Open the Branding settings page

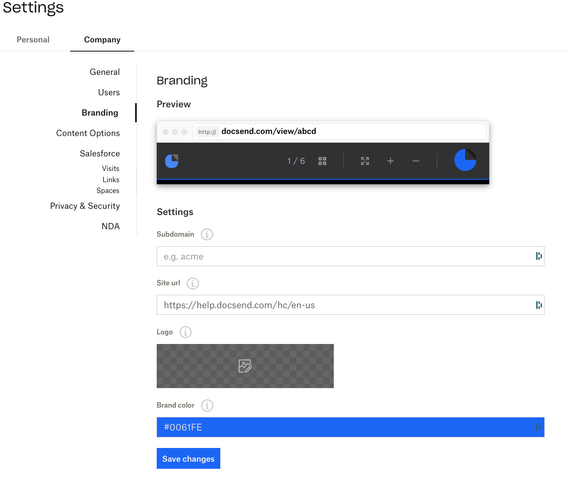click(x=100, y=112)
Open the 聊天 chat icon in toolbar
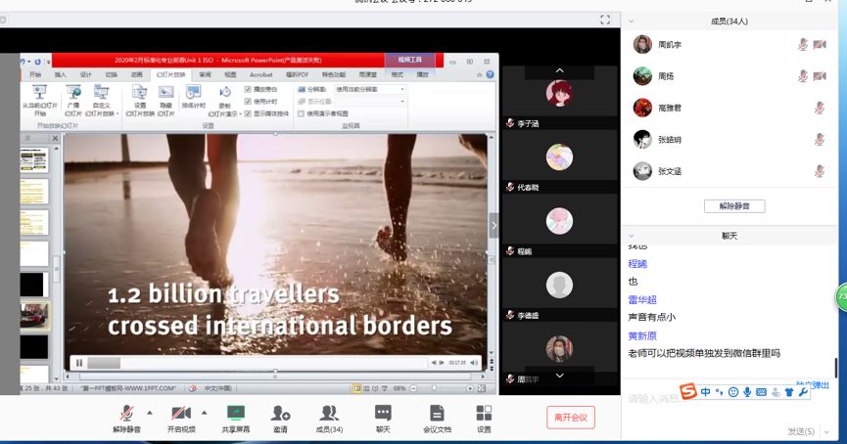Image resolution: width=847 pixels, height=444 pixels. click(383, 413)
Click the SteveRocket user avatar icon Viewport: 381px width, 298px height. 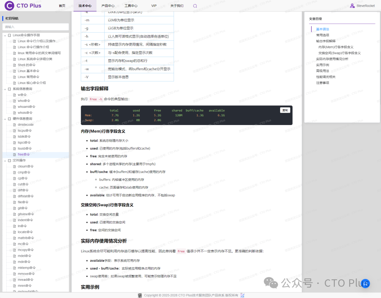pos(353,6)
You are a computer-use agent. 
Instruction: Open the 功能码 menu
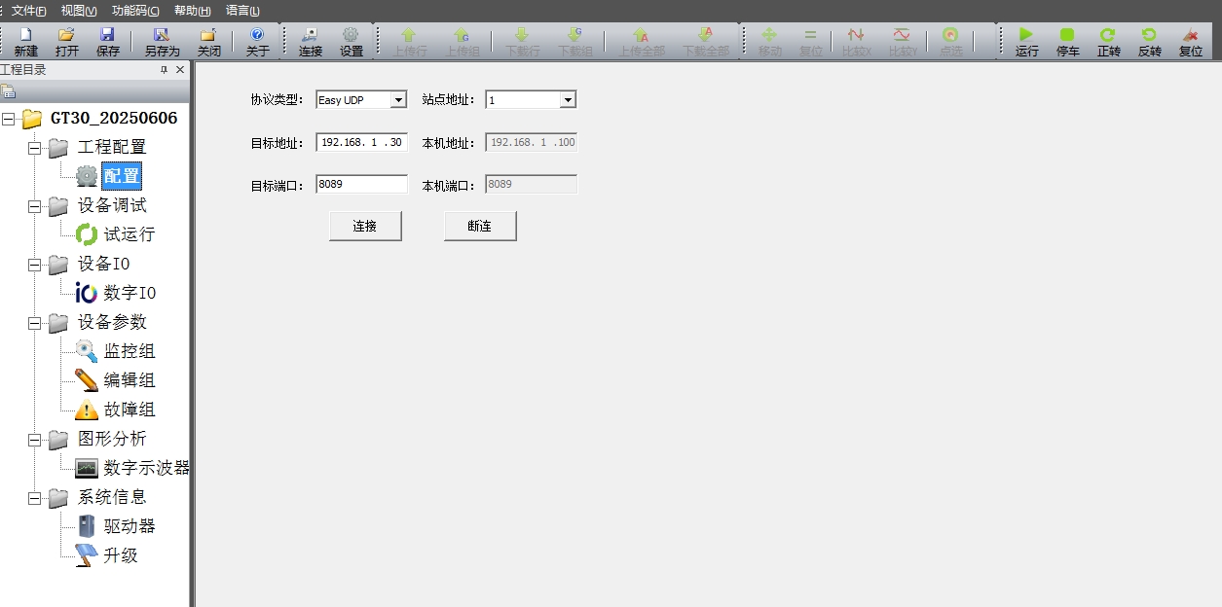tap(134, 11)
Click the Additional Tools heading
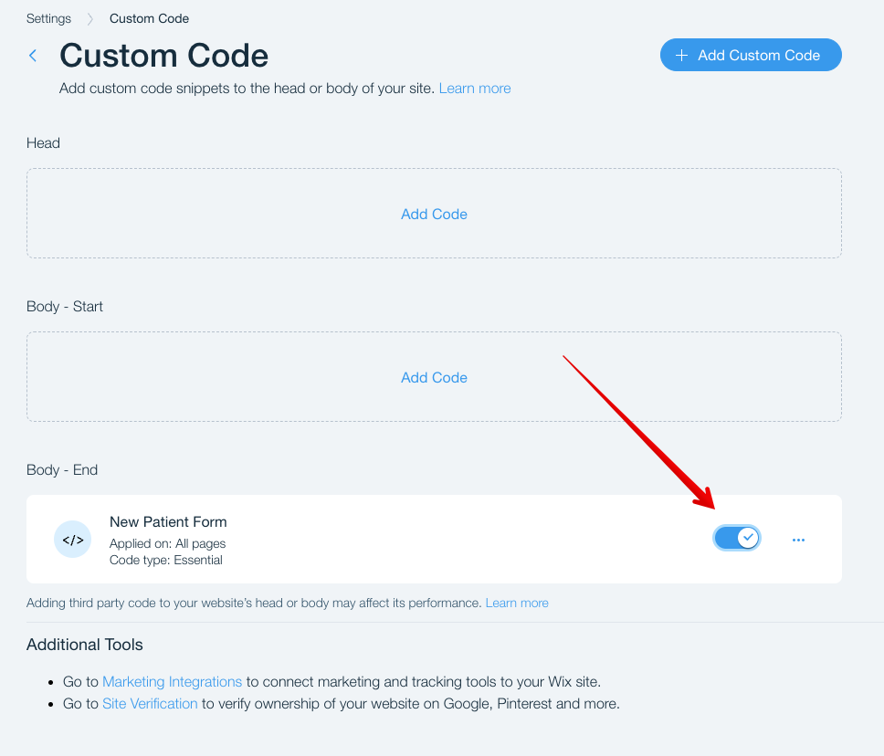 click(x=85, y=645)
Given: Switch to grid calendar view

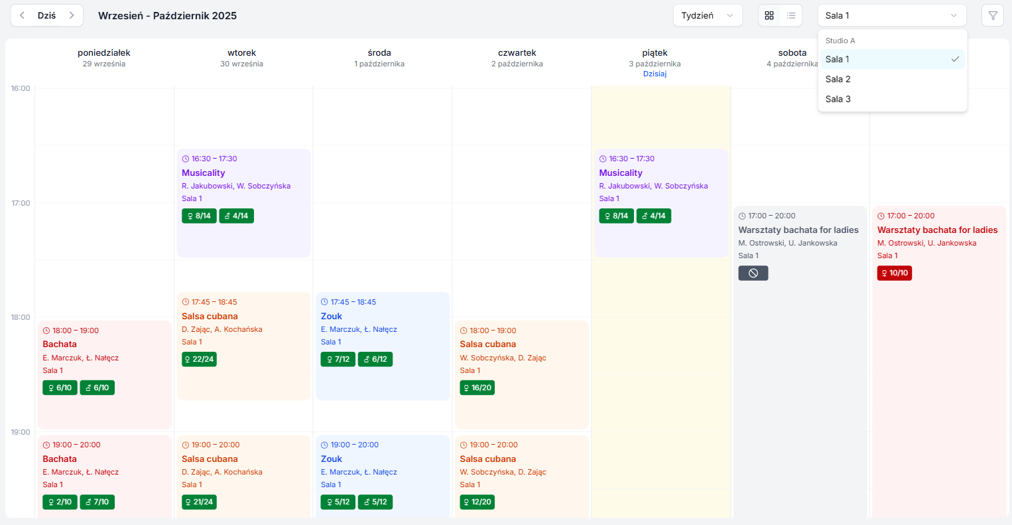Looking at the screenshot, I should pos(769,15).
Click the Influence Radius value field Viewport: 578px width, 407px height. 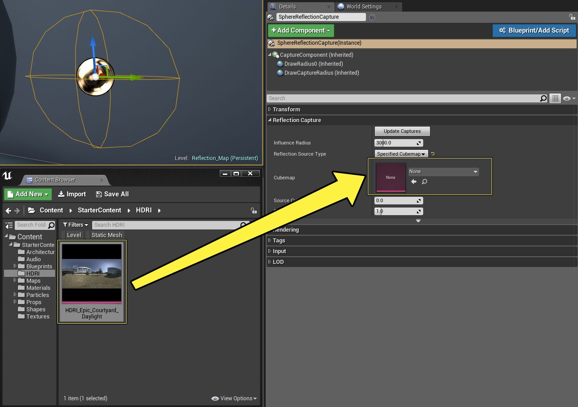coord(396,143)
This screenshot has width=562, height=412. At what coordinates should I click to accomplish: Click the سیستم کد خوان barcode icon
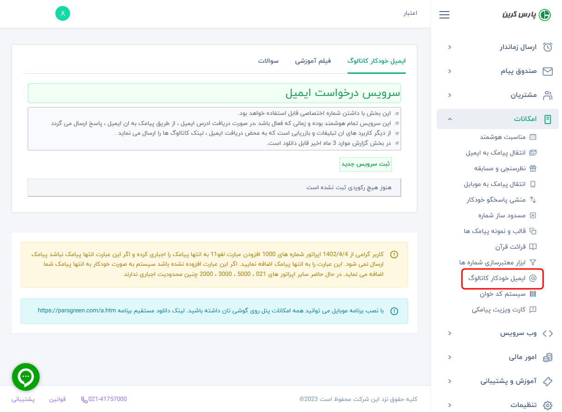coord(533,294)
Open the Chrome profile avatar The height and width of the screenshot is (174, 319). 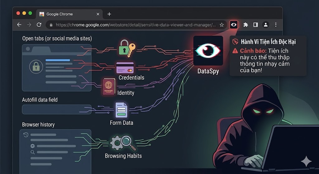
________
(REQUIRED ACTION)
What is needed is a verbatim copy of the lines from the line with "This screenshot has" through the last line of the listing, pictures excluded.

(THE COMPLETED TASK)
This screenshot has width=562, height=412. At what coordinates should I click to accomplish: Click the سیستم کد خوان barcode icon
coord(533,294)
Open the Chrome profile avatar The height and width of the screenshot is (174, 319). 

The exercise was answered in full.